Think about your own life. When do you feel most "awake"? It’s rarely when things are going exactly according to plan. It’s when the car makes a sound it shouldn't make. It's when a person you thought you knew says something completely out of character. It’s when you look at a piece of art and your brain can’t quite categorize what it’s seeing.
That moment of "Wait... what?" is the spark of consciousness. It is the "Search" light turning on. It is the system-wide call to pull resources away from the autopilot and toward the creative core. If we succeed in building a world where everything is predictable, we will have succeeded in building a world where consciousness is no longer necessary.
Cultivating the Stumble
So, how do we protect the "wait what"? How do we ensure that we don't become mere actuators in a world optimized for someone else's KPIs?
First, we have to stop treating confusion as a failure.

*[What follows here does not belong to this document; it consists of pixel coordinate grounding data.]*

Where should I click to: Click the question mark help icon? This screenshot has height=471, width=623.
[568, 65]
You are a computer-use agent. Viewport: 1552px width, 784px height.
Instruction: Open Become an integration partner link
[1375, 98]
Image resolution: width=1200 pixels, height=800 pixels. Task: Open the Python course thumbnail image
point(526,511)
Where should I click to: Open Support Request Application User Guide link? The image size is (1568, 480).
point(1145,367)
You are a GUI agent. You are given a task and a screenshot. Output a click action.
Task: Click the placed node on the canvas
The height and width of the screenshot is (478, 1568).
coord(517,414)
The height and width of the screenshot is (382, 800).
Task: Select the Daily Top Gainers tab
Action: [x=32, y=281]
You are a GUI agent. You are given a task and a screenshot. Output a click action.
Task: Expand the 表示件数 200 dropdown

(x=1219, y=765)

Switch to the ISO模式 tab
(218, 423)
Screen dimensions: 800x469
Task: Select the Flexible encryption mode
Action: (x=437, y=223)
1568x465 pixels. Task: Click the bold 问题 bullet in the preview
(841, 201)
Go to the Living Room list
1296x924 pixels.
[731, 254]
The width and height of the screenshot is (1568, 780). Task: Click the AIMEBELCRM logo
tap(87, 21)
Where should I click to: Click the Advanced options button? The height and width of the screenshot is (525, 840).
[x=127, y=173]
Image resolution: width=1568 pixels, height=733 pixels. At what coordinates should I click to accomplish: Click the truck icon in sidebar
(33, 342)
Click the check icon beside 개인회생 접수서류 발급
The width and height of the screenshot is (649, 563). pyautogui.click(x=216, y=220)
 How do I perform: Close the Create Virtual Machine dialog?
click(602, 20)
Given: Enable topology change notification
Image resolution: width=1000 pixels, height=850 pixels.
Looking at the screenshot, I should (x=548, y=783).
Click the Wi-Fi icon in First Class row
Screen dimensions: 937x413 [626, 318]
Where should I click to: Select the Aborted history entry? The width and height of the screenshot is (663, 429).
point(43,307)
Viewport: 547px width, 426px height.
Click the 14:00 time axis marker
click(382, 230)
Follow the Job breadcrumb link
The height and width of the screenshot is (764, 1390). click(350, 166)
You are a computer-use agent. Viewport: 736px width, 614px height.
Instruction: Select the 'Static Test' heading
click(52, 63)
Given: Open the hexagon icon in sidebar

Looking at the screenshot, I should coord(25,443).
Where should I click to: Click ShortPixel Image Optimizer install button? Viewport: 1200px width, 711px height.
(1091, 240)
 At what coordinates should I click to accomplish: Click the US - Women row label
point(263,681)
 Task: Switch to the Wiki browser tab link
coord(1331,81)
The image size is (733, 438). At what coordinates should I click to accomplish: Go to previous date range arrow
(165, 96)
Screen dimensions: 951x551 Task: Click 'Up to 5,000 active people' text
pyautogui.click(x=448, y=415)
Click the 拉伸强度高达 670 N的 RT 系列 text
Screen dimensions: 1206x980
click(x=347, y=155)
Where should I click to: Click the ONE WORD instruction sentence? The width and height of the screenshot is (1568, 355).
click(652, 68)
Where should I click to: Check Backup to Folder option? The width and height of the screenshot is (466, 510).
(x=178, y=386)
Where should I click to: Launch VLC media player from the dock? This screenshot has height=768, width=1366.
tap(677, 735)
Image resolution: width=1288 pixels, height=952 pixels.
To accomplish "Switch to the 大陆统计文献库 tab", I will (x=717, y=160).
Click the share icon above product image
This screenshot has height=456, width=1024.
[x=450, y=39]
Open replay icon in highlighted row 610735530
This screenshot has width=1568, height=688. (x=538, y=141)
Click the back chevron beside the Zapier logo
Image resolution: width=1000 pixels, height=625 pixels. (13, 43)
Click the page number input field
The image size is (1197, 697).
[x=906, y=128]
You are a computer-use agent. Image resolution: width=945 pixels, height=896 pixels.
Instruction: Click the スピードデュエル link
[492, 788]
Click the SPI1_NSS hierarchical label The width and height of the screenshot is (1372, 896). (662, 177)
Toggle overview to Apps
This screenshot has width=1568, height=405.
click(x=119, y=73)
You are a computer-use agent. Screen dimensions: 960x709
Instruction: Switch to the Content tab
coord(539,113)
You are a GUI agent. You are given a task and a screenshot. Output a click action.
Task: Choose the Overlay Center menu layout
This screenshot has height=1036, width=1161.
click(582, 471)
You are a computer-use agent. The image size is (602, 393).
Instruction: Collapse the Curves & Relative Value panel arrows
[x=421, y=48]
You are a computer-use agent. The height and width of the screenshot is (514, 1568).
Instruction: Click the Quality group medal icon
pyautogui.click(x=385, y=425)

In a corporate setting, saying "I don't understand" is often seen as a sign of weakness. In reality, it’s often the most strategic thing you can do. It’s a way of Practicing Doubtery to ensure that the beliefs we are building aren't just convenient fictions.
Second, we need to intentionally introduce "noise" into our lives. We need to read books we disagree with, talk to people who live in different "databiomes," and go to places where we don't know the rules. We need to be like the "Elvish" practitioners of magic, seeking to extend our understanding by minimizing our interference, allowing the world to surprise us with its own inherent complexity.
Finally, we need to embrace the messiness of the transition. The "wait what" moment is uncomfortable. It feels like a loss of control. It feels like being a toddler again, staring at a shadow and realizing the world is much weirder than you thought.
But that discomfort is the price of admission for a life of wonder.
The next time you find yourself staring at a screen, or a person, or a sunset, and you feel that familiar itch of confusion—don't rush to Google the answer. Don't ask an AI to summarize the complexity away. Just sit with it. Let the gears grind. Let the old mental model crumble.
The world is not a puzzle to be solved; it is a resonance to be felt. And sometimes, the most profound thing you can say to the universe is simply: "Wait... what?"